Histology and growth[edit]

Nesbitt et al. examined cross-sections from the fibula of Teleocrater. The cortical bone was thin, measuring about 1–1.5 millimetres (0.039–0.059 in) thick. Primary woven-fibered bone with no signs of remodeling comprises the entirety of the cortex, and the vascular canals are all longitudinal primary osteons, arranged in some parts as concentric bands within the cortex; parallel-fibered bone and radial osteons are present locally. Disorganized osteocytes were abundant in the cortex. The outer cortex contains lines of arrested growth, but does not contain an external fundamental system (an indicator of maturity). The humerus was similar, albeit with many of the longitudinal osteons being anastomotically linked.[1]
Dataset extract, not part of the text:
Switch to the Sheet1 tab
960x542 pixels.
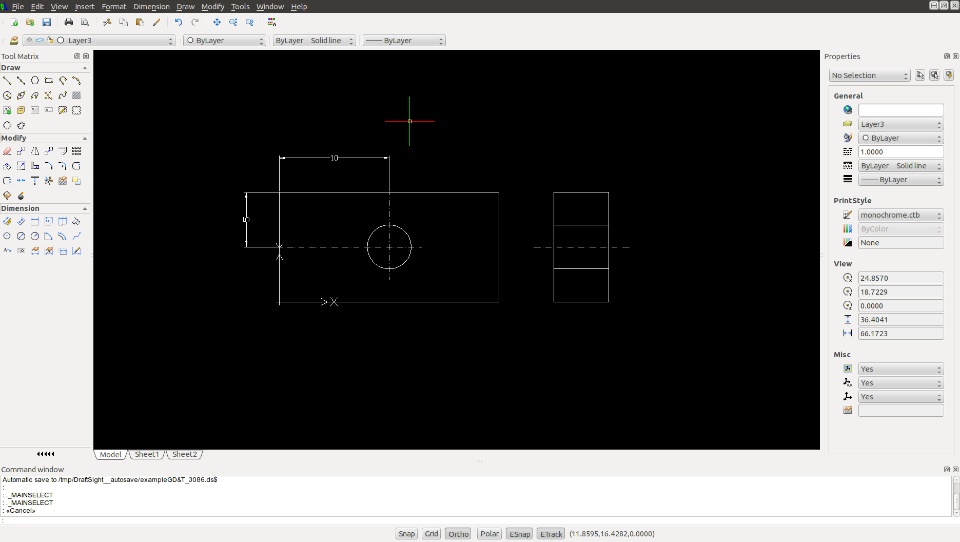(146, 454)
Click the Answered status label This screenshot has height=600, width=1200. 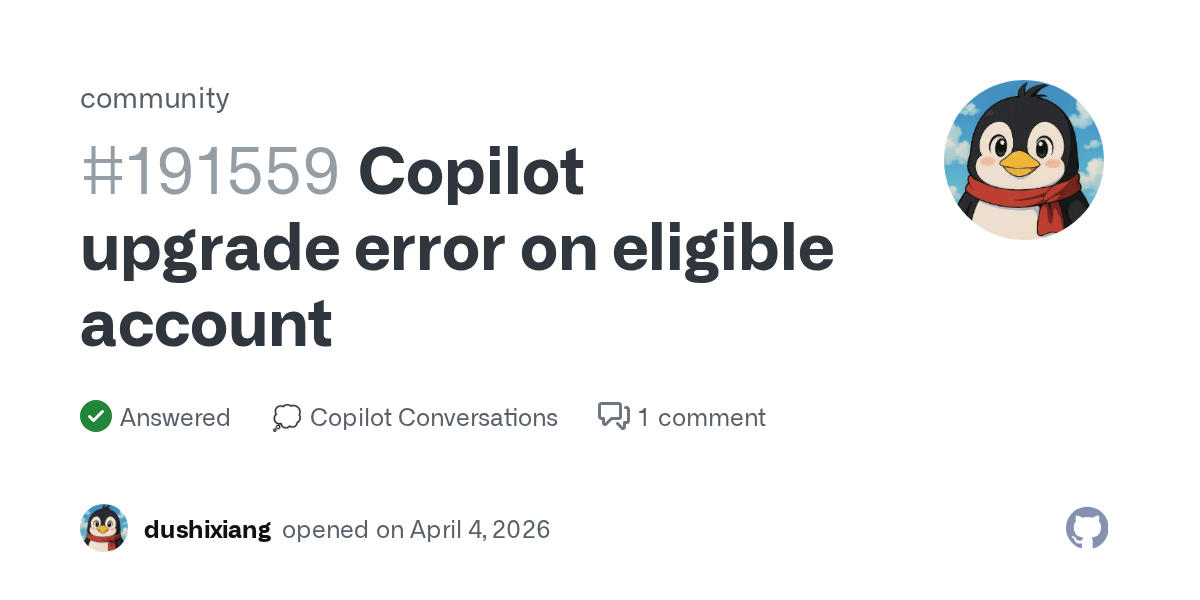click(175, 417)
Similar results were reached by Ricqlès et al., who analyzed a cross-section from a metatarsal. The cortex likewise consists entirely of the primary layer, with the vascular canals consisting of longitudinal osteons that are less dense in the peripheries of the cortex. The interior medullary cavity of the bone is occupied by dense spongy endosteum; the trabecula is missing.[18] Overall, histology suggests that specimens of Teleocrater were rapidly growing at time of death. The dense vasularization, anastomosis in the humerus, and disorganization of osteocytes indicates a growth rate higher than more basal archosaurs[24] and comparable to silesaurids,[25][26] but less than that of Nyasasaurus,[7] pterosaurs, and dinosaurs.[1][27][28]

Paleoecology[edit]

In Bonebed Z183, from where the newer specimens of Teleocrater (and possibly the type specimen) are known, the fauna can generally divided into two types. Larger bones originate from the dicynodont Dolichuranus sp. and the cynodont Cynognathus sp.;[29] they tend to be closely associated and semi-articulated, suggesting minimal transportation by water after death. Smaller bones originate from Teleocrater rhadinus, the temnospondyl "Stanocephalosaurus" pronus, an unnamed allokotosaurian, and another unnamed small reptile; they tend to be more fragmented, suggesting that they were worn and transported by several floods before they were finally deposited. Overall, the preservational environment is consistent with the crevasse splay of a floodplain,[30] where the animals were killed and transported by sheetfloods before being buried by the crevasse splay complex.[31] Elsewhere in the assemblage of the lower Lifua Member, the ctenosauriscid Hypselorhachis mirabilis is also present.[1][14]